ASIA +8,2 % IN CINA C’E’ IL PERICOLO DI UNA BRUSCA FRENATA
Bank of America teme un forte rallentamento. Ma si viaggia all’8 per cento...
La Cina rallenterà, però non si sa ancora quanto: «I tempi della crescita a doppia cifra sono finiti, si scenderà gradualmente verso aumenti del pil tra il 5 e il 7 per cento» dice a Panorama Michael Pettis, analista finanziario e professore alla Peking University di Pechino. La Bank of America-Merrill Lynch si aspetta una frenata brusca già quest’anno , che dovrebbe chiudersi con un aumento del pil sotto le attese (+7,7 per cento, contro il +9,2 dell’anno scorso). Il passaggio più delicato sarà quest’autunno, quando un numero imprecisato di gerarchi del Partito comunista cinese uscirà in fila indiana sul palco della Grande sala del popolo, a Pechino. In base all’ordine si capirà chi sono il presidente e il primo ministro che guideranno la Cina per i prossimi 10 anni. «Tutti i leader cinesi hanno capito che il modello di crescita non è più sostenibile, ma non dobbiamo aspettarci mosse drammatiche: sarà un lento declino» dice Pettis. «Le borse non temono solo l’Europa» aggiunge Stephen L. Jen, già guru del mercato delle valute per la Morgan Stanley, «il rallentamento costante della Cina indebolisce i mercati finanziari, che chiuderanno l’anno a livelli significativamente più bassi di quelli attuali». Fonti bene informate dicono a Panorama che Pechino non si arrenderà al declino: «Il governo proverà a spendere per stimolare l’economia un’altra volta. E a quel punto inizieranno i guai seri». L’altro osservato speciale della regione è l’India, molto esposta alla crisi globale: «Senza riforme strutturali, l’economia indiana potrebbe entrare in stagnazione entro la fine del 2013» ha previsto la banca angloasiatica Hsbc.
SUD AMERICA +4,1 % FORTI INVESTIMENTI E IL BRASILE TIENE
L’America Latina ha fatto i compiti meglio dell’Europa. E cresce.

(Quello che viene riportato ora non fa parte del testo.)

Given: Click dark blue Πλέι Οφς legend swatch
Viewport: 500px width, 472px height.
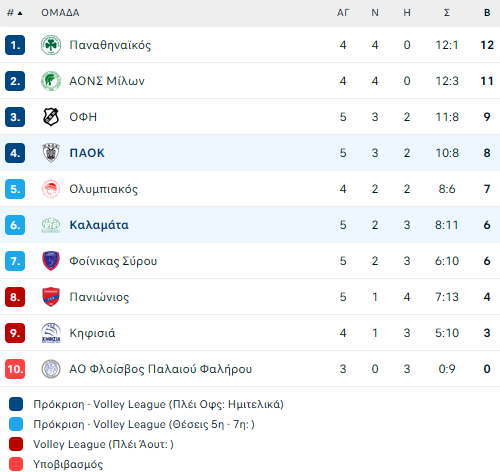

«Il Brasile rallenta, ma può comunque essere un paese dove la crisi avrà meno effetto» valuta la Deutsche Bank. Per evitare il contagio, il Brasile ha appena lanciato un programma di nuovi investimenti, infrastrutturali e non, per 66 miliardi di dollari. (nella foto, uno stadio in costruzione). Il potere di Brasilia aumenta anche ai tavoli che contano, come quello del Fondo monetario internazionale. Anche Argentina e Uruguay, dopo avere ristrutturato il loro debito, hanno ricominciato a respirare sui mercati obbligazionari. «Economie in sviluppo, nuovi stimoli fiscali agli investimenti, consolidamento delle finanze pubbliche: tutto ciò che è stato fatto da Buenos Aires e Montevideo negli ultimi anni è ciò che dovrebbe essere fatto nell’eurozona » sostengono nel colosso finanziario americano Citigroup.